Lene konnte sich nicht erinnern,
wann jemals so viele Menschen auf einmal in der Villa versammelt gewesen waren. Im Ehebett lag ein tapfer lächelnder Thomas Schmidt mit vielen weißen Kissen im Rücken. Ida war eifrig darauf bedacht, alle seine Wünsche und Bedürfnisse zu erfüllen. Lene betrachtete ihre Fürsorge mit hochgezogener Augenbraue. Da war eine völlig untypische Sanftheit bei ihrer normalerweise doch recht derben Schwägerin. Aber Thomas war auch die ideale Besetzung für den gut aussehenden und todesmutigen Helden.

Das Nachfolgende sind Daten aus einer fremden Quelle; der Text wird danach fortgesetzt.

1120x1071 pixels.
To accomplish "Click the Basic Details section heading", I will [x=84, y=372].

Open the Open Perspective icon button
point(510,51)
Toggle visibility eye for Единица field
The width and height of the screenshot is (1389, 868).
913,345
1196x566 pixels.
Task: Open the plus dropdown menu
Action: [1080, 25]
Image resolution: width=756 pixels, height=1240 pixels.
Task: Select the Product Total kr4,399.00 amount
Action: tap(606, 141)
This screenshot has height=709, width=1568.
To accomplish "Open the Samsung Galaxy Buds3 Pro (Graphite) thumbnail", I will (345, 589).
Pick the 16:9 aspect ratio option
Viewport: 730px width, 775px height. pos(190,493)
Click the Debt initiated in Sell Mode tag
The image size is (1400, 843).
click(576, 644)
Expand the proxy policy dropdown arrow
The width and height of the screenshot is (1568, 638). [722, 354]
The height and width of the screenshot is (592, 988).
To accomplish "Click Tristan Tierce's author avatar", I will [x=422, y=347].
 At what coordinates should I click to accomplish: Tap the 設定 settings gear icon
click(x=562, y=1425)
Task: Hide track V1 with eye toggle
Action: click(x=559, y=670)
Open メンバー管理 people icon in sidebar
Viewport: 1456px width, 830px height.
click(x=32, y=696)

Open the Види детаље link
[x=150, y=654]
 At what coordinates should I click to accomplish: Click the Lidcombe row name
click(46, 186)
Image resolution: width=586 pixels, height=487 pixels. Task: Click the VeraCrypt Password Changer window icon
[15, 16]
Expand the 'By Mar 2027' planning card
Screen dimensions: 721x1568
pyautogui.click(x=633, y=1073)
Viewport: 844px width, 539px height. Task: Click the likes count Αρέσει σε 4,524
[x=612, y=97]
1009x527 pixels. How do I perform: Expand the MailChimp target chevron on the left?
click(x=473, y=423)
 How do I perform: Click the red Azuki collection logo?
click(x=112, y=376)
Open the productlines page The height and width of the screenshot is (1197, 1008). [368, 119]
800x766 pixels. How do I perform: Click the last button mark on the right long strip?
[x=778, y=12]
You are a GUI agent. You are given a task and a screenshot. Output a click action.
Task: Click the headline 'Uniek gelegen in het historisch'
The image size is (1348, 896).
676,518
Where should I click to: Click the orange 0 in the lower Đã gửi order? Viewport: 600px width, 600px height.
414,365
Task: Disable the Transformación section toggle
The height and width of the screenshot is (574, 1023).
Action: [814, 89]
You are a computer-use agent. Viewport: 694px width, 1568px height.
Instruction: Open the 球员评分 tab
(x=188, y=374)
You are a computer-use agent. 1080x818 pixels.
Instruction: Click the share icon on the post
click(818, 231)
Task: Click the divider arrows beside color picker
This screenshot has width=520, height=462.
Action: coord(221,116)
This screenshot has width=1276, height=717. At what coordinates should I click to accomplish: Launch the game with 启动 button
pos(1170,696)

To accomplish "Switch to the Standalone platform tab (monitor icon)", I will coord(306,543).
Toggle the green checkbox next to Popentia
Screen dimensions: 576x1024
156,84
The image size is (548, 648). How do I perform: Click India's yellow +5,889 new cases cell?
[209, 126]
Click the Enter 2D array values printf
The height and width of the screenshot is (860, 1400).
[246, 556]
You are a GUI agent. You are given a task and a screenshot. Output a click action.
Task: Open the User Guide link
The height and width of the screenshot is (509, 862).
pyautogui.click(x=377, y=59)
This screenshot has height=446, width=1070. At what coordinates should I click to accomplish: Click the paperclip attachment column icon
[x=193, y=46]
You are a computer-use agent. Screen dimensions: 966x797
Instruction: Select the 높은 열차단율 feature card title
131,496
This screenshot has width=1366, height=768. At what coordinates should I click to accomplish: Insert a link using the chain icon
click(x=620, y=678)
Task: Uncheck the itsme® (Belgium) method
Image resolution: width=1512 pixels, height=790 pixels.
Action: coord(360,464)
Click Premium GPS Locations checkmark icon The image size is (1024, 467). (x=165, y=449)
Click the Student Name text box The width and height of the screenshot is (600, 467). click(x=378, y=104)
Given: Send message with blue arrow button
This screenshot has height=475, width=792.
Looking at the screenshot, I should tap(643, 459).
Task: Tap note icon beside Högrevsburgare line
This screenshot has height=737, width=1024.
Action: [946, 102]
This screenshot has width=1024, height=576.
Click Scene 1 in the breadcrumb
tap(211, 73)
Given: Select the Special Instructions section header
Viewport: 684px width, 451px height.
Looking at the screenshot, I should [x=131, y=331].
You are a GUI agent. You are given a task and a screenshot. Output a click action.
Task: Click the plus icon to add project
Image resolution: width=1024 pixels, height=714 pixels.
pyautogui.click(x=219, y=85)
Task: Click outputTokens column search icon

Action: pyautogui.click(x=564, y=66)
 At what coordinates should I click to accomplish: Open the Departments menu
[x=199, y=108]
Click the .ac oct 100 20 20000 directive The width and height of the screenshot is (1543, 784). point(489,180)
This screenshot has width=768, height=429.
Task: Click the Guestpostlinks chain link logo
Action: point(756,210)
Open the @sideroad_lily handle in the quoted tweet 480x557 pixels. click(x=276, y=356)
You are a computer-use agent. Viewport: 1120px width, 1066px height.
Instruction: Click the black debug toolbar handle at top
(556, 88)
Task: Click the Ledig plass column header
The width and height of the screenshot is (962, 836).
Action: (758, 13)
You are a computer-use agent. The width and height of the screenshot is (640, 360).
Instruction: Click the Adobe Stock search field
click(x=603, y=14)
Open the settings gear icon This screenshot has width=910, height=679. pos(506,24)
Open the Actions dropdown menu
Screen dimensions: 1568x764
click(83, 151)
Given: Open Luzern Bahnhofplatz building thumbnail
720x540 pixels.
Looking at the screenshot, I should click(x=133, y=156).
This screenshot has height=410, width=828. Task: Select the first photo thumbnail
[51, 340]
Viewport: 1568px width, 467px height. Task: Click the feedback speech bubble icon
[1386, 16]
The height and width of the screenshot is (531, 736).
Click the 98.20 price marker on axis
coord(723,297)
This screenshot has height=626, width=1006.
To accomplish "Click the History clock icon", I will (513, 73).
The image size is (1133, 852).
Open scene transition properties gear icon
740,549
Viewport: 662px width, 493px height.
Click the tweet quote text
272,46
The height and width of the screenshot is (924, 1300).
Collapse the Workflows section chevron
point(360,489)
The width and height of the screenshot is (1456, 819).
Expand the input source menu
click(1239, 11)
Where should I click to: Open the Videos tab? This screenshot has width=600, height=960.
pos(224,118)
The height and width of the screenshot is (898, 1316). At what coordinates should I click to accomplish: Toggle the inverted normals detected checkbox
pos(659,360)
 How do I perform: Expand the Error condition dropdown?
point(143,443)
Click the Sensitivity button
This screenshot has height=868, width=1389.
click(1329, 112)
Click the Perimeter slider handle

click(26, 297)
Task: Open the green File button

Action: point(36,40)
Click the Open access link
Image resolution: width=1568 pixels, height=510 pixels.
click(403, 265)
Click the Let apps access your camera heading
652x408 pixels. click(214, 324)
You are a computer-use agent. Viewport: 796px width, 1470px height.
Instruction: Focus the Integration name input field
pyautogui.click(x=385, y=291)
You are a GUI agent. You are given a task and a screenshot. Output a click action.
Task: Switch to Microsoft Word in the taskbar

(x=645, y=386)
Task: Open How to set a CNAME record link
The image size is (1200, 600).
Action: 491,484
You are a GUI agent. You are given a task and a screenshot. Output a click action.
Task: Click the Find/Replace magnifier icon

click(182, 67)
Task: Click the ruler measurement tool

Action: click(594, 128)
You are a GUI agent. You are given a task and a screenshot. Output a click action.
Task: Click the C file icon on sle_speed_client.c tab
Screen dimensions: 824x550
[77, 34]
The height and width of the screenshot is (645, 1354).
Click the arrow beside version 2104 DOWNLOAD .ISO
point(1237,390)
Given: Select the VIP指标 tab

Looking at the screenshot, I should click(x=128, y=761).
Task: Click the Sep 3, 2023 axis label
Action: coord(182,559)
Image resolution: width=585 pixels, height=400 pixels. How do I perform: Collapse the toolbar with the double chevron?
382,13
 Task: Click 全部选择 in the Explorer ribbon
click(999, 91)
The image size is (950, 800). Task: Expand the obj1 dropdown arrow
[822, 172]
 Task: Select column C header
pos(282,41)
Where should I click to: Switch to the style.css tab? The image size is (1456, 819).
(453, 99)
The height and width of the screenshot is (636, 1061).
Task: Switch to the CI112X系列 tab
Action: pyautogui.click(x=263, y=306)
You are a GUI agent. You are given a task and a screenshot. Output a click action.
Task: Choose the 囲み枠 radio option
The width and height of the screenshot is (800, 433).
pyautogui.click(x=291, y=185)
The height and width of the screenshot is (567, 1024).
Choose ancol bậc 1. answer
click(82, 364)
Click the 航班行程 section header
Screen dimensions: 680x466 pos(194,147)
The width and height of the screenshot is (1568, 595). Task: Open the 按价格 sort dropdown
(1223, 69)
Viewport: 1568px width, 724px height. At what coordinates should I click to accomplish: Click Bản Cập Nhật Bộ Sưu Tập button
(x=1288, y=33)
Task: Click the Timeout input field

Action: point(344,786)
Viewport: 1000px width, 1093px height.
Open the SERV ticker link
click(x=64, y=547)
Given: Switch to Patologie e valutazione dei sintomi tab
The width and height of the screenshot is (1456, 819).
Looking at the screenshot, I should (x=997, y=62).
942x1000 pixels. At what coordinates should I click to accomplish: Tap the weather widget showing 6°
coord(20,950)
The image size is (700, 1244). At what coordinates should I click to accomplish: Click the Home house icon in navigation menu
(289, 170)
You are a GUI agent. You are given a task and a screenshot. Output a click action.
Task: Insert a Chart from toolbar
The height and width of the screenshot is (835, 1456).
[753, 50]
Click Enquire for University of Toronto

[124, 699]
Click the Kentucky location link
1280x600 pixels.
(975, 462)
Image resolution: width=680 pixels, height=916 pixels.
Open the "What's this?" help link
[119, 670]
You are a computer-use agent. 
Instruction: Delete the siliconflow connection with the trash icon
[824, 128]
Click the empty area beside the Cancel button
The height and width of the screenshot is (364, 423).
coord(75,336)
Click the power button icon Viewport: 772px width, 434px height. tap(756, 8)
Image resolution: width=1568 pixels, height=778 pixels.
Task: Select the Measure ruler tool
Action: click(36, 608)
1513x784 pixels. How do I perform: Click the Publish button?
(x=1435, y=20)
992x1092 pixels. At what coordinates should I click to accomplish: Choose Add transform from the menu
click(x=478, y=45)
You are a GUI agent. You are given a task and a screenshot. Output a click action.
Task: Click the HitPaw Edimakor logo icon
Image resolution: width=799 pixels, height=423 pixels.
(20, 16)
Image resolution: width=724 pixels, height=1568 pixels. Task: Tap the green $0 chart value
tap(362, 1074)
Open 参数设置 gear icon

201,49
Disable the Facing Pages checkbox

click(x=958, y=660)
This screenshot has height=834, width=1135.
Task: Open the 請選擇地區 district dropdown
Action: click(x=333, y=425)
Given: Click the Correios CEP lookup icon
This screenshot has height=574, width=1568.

Sein Sohn Iskander saß auf der Bettkante und hielt die Hand seines Vaters fest.
In einer Ecke des Schlafzimmers schloss Skipper zögerlich, aber grundsätzlich positiv eingestellt, Bekanntschaft mit einem großen, pechschwarzen und unnahbaren Kater, der aus einer herrschaftlichen Wohnung mit Ausblick auf die Kuppel der Marmorkirche evakuiert worden war.
Bjarne und Maria waren in ein Gespräch über Kryptologie vertieft und klangen wie zwei Professoren von der TU.
Charlotte Falster nippte an einem Glas Rotwein und schien ausgesprochen angeödet von Lenes detaillierter Berichterstattung
.
»Wie üblich kann ich mich nicht entscheiden, ob du und dein Mann mir mit Absicht das Leben so schwer wie möglich macht … oder ob es sich einfach immer wieder so ergibt?«
»Das ergibt sich einfach so«, versicherte Lene ihr.
Charlotte schien wenig überzeugt, seufzte aber kapitulierend.
»Ihr seid jedenfalls zwei wandelnde Katastrophen. Ich fasse mal zusammen: Die Leiche einer jüngeren Frau unbekannter Herkunft in einem Parkhaus im Zentrum, die schwedische Polizei in Aufruhr, das Außenministerium und Justizministerium auf glühenden Kohlen … Ich könnte so weitermachen.«
Lene hob die Flasche hoch.
»Ich weiß, aber du brauchst nichts mehr zu sagen. Das beruhigt sich auch wieder. Noch ein Schlückchen Château Pétrus 1999? Den hat Michael von einem dankbaren belgischen Klienten bekommen.«
Ohne die Antwort abzuwarten, schenkte sie einen großzügigen Schluck nach.
»Schmeckt er dir?«, fragte Lene.
»Ob er mir schmeckt? Der ist magisch. Apropos, wo ist eigentlich dein Mann?«
Bjarne und Lene wechselten blitzschnelle Blicke, über die sie eine Reihe von Mitteilungen austauschten.
»Ach«, nuschelte Lene unschuldig. »Er klärt irgendwas mit dem Wrack seines Mercedes und den Chancen einer Wiederauferstehung, ist es nicht so, Bjarne?«
»Das hat er auf alle Fälle zu mir gesagt«, sagte Bjarne.